** EXERCISE DIRECTIONS **
Everything from the line containing "Task: Click the Sign in button" through the last line of the listing below should be returned exactly, except for pictures.
=== MATERIAL PROVIDED ===
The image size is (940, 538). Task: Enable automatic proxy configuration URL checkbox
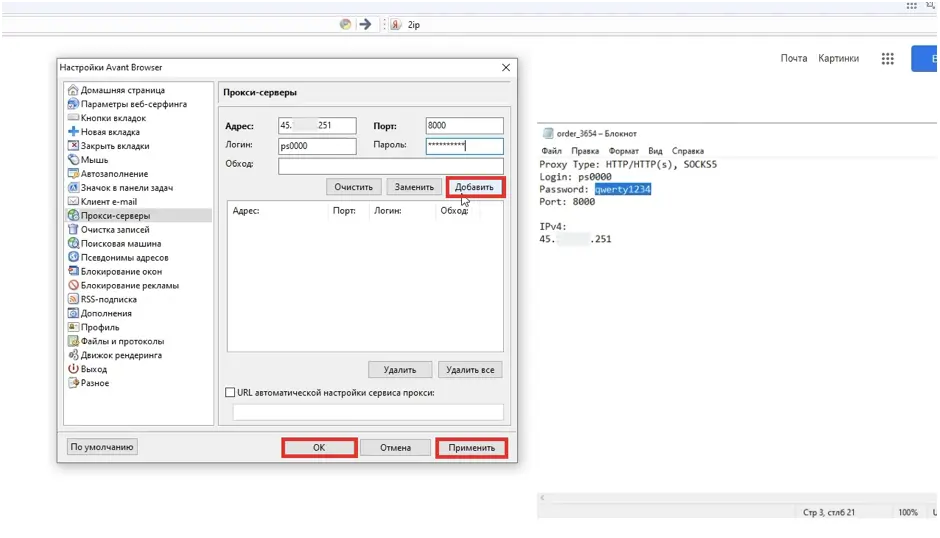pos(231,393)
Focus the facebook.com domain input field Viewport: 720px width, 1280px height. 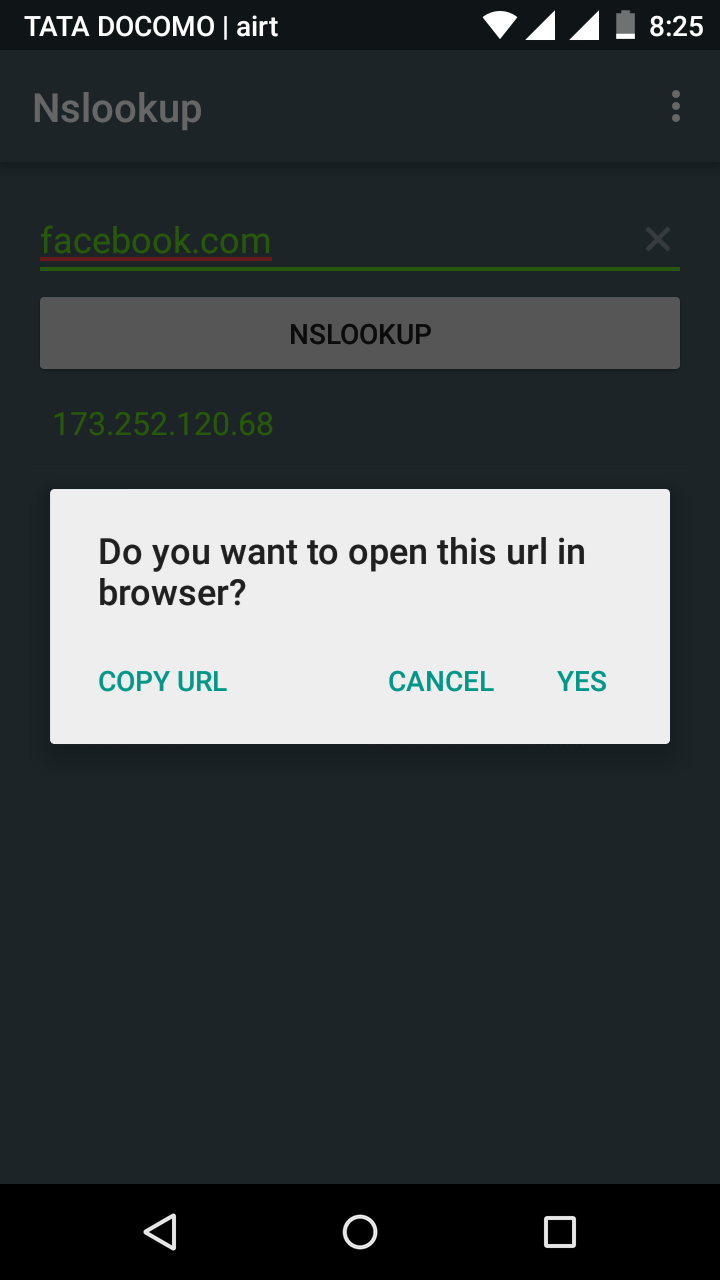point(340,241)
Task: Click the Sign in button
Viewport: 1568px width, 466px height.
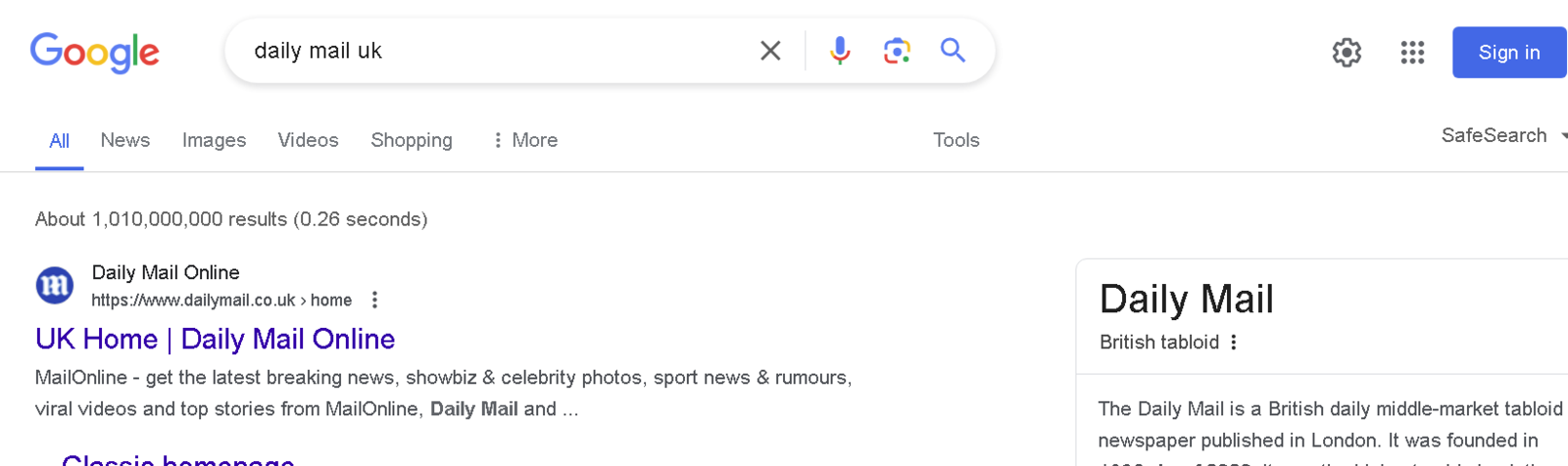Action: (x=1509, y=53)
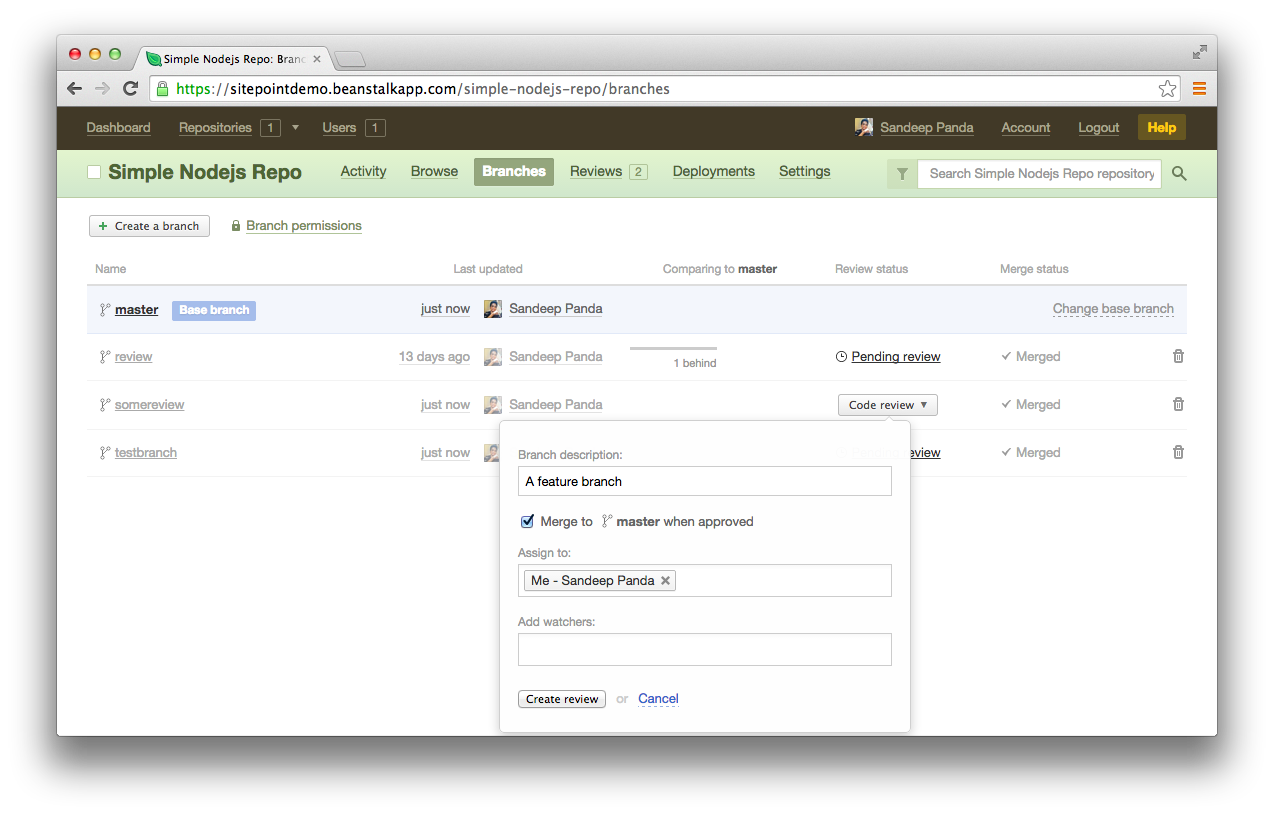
===
** SOLUTION TO THIS PROBLEM **
Task: Click the Sign in button
Viewport: 1568px width, 466px height.
Action: (x=1509, y=53)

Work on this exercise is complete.